I've read this post: Row vector vs. Column vector and while it helped me understand that the differences seems to be dependent on what you're trying to do, I still find myself struggling to tell the difference between a matrix of column vectors and a matrix of row vectors.
If I have a matrix:
$$
\begin{bmatrix}
1 & 2 \\
3 & 4 \\
\end{bmatrix}
$$
Is the first matrix two column vectors,
\begin{bmatrix} 1 \\ 3 \end{bmatrix} and
\begin{bmatrix} 2 \\ 4 \end{bmatrix} ?
Or is it two row vectors [ 1 2 ] and [ 3 4 ]?
I've noticed that in the Coursera course I'm taking when it asks me to do matrix multiplication, the left matrix is row vectors, and the right matrix is column vectors.

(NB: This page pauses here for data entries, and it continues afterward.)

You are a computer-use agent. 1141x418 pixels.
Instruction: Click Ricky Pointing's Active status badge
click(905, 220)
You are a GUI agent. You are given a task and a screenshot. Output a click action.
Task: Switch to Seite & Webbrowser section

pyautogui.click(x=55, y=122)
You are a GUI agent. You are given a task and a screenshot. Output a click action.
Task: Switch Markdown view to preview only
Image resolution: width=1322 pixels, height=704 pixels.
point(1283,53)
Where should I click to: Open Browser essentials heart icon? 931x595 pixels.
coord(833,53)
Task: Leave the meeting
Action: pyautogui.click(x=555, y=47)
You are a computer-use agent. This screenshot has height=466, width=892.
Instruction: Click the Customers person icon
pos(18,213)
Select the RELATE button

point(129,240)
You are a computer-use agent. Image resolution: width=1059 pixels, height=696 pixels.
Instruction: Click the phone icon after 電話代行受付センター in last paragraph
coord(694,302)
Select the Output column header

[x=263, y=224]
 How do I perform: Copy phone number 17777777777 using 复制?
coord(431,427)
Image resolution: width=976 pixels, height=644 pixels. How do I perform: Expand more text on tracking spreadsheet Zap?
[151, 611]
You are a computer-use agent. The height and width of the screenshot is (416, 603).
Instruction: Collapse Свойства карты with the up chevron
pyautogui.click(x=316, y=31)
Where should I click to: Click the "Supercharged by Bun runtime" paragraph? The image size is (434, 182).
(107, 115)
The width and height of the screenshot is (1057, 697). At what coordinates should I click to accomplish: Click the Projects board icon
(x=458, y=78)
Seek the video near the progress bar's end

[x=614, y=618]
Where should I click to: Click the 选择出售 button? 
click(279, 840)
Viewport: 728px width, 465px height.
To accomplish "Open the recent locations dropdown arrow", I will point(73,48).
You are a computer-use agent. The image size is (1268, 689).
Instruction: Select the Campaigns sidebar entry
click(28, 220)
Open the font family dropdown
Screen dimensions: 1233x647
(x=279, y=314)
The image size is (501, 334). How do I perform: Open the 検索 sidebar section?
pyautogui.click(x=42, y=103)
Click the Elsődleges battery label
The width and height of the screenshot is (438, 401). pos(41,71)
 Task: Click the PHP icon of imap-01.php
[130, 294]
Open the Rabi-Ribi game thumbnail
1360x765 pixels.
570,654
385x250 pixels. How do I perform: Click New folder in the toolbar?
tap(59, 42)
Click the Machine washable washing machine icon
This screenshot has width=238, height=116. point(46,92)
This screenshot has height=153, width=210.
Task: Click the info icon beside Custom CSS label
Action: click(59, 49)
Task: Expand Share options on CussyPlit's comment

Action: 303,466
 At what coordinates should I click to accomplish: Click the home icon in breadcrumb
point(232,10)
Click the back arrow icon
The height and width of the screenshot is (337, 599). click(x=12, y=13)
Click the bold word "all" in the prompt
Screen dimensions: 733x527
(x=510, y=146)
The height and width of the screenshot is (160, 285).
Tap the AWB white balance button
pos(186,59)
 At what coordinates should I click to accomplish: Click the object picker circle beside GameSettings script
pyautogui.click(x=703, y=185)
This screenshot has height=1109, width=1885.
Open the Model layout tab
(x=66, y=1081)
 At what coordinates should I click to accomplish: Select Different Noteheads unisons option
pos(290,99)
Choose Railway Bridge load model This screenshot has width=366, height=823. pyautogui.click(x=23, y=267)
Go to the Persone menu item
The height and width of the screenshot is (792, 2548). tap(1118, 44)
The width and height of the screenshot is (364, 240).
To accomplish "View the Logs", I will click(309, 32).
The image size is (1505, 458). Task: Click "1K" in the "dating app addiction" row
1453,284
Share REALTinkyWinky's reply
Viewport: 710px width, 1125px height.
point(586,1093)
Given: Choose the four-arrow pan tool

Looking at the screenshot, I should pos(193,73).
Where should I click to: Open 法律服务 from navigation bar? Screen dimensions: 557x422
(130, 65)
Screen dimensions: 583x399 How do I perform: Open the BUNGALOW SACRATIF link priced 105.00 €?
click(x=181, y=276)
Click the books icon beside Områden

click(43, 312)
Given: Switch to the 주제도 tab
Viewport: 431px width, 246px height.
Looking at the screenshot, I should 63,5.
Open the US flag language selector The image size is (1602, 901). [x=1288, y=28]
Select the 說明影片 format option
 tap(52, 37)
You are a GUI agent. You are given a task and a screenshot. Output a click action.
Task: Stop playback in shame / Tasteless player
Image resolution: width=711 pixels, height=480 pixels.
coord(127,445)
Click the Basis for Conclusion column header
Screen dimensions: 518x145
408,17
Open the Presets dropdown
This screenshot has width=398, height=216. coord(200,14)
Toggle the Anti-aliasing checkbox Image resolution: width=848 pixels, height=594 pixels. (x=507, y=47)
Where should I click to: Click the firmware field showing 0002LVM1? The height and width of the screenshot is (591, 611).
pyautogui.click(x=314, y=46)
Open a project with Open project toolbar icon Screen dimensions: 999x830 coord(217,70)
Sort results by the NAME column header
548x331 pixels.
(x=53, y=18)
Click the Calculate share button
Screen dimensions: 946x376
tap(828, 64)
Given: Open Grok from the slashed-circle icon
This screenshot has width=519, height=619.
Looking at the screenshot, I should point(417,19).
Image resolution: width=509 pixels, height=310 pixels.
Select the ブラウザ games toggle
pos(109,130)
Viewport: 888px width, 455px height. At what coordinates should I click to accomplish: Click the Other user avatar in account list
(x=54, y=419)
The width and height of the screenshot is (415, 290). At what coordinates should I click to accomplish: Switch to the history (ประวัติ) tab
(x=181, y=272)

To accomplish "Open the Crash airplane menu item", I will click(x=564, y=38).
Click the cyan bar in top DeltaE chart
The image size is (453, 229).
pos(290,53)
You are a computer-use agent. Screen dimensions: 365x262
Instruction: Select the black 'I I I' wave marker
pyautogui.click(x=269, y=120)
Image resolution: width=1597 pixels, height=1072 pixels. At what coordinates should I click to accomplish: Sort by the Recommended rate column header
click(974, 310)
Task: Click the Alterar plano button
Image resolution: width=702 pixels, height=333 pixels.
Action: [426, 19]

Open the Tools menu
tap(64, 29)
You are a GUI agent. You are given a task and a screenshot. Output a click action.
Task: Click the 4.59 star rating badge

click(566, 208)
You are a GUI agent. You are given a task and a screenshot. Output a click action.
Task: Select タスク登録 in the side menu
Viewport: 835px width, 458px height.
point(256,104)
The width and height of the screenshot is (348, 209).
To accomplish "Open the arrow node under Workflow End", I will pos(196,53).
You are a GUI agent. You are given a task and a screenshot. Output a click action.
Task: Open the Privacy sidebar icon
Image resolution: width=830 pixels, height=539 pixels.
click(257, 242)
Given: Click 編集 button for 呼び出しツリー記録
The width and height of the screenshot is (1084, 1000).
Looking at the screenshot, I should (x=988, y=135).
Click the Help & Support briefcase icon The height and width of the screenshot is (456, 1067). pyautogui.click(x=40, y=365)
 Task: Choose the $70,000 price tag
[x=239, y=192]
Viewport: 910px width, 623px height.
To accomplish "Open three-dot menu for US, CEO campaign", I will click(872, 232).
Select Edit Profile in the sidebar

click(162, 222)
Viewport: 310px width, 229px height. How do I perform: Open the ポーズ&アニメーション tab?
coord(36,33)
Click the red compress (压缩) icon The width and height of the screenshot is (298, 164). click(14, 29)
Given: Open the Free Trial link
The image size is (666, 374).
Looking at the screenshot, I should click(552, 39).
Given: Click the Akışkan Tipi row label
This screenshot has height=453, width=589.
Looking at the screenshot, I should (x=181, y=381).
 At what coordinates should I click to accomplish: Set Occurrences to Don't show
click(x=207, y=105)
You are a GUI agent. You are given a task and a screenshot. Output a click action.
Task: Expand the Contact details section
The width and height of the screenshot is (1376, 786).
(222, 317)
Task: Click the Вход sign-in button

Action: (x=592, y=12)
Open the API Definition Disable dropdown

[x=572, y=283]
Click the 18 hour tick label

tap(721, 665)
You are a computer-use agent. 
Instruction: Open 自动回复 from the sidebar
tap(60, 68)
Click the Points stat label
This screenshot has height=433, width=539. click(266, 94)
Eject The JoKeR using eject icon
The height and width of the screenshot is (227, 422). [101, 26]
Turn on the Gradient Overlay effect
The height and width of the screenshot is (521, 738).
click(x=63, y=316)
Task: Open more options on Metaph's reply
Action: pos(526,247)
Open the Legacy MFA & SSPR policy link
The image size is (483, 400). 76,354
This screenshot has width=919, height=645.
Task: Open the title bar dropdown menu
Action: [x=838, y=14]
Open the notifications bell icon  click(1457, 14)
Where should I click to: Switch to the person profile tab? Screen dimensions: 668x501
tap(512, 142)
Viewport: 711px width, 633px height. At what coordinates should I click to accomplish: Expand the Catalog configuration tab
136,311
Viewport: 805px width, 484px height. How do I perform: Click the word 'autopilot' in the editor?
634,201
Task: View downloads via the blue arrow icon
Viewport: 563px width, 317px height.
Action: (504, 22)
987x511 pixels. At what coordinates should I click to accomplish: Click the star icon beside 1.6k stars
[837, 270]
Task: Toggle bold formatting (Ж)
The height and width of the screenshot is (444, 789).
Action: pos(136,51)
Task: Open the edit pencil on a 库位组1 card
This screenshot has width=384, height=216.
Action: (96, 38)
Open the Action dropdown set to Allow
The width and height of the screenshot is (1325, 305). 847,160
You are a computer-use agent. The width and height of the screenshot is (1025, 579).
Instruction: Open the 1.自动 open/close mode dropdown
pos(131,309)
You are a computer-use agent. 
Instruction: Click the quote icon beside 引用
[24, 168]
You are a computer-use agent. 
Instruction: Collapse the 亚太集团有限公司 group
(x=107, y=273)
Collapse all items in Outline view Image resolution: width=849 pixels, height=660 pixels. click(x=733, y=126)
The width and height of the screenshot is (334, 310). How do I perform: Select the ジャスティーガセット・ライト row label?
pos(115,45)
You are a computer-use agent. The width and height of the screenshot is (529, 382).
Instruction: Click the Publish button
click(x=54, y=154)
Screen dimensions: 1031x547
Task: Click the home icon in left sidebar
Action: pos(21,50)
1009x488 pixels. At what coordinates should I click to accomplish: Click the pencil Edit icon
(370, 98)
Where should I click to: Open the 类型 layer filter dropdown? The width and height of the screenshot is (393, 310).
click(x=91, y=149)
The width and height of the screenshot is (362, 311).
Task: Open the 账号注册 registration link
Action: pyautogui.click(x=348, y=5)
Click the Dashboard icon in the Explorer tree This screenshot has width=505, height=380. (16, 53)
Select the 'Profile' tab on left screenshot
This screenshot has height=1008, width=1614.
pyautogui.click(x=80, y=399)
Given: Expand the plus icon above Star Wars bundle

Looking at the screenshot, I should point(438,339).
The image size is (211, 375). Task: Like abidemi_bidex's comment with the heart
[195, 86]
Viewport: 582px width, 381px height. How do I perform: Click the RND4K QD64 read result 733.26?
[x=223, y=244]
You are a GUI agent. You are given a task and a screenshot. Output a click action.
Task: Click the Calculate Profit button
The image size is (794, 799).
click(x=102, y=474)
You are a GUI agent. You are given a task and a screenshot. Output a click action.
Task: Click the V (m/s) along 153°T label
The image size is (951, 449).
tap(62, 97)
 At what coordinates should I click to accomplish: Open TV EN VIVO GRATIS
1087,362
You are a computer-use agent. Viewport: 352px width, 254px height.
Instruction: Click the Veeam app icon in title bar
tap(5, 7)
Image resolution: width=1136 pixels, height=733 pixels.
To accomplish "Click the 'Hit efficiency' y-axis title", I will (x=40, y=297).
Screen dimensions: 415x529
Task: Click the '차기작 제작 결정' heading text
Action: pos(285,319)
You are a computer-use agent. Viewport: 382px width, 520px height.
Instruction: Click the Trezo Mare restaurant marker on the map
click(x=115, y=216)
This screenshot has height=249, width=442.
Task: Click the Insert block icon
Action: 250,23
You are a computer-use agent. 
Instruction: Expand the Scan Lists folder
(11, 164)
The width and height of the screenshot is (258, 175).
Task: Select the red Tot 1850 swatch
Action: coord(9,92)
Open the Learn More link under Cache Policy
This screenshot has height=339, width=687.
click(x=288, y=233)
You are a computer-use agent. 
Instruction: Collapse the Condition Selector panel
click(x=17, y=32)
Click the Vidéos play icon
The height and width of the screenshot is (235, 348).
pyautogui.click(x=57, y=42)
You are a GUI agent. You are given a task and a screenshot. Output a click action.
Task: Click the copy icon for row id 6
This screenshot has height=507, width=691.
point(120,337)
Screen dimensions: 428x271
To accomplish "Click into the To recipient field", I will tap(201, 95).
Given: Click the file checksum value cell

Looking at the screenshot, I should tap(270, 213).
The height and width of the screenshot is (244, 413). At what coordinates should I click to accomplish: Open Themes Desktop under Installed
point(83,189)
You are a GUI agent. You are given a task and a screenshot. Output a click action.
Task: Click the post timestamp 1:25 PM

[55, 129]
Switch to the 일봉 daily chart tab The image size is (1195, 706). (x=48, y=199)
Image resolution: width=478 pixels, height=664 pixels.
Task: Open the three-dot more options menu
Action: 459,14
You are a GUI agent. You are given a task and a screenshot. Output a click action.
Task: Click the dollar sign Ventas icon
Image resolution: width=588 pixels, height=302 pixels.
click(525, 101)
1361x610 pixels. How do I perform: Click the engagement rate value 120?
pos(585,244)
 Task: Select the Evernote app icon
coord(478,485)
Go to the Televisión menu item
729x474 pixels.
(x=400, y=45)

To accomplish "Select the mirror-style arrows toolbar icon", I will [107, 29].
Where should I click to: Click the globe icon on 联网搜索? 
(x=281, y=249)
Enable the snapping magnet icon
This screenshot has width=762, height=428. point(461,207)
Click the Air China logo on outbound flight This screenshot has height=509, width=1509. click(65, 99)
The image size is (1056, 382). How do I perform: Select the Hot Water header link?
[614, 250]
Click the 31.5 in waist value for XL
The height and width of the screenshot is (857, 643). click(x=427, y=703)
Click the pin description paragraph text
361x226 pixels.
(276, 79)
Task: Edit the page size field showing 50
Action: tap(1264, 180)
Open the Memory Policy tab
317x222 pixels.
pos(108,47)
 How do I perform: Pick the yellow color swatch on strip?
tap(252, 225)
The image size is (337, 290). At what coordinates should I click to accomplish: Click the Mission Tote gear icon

Is that always the convention or is there some way of knowing?
Best Answer
The matrix consists of $2$ rows and $2$ columns. We can write the matrix is an element of $\mathbb{R}^{2 \times 2}$.
As for your question regarding matrix multiplication, it is the definition of the matrix multiplication that we define if $C=AB$, where $A\in \mathbb{R}^{m \times p}$ and $B\in \mathbb{R}^{p \times n}$, then $C\in \mathbb{R}^{m \times n}$ where $C_{ij}=\sum_{k=1}^pA_{ik}B_{kj}$, fixing $i$ and $j$, notice that as we increment $k$, we travel along the $i$-th row of $A$ and the $j$-th column of $B$>
Remark: if you want to compute
$$\begin{bmatrix}1 & 2 \\ 3 & 4 \end{bmatrix}\begin{bmatrix}2 \\ 3\end{bmatrix},$$
From the definition, we compute $$\begin{bmatrix} \begin{bmatrix} 1 & 2 \end{bmatrix}\begin{bmatrix}2 \\ 3\end{bmatrix} \\ \begin{bmatrix} 3 & 4 \end{bmatrix}\begin{bmatrix}2 \\ 3\end{bmatrix} \end{bmatrix}$$
but you can also verify that it is equal to $$2\begin{bmatrix} 1 \\ 3\end{bmatrix} + 3\begin{bmatrix} 2 \\ 4\end{bmatrix}.$$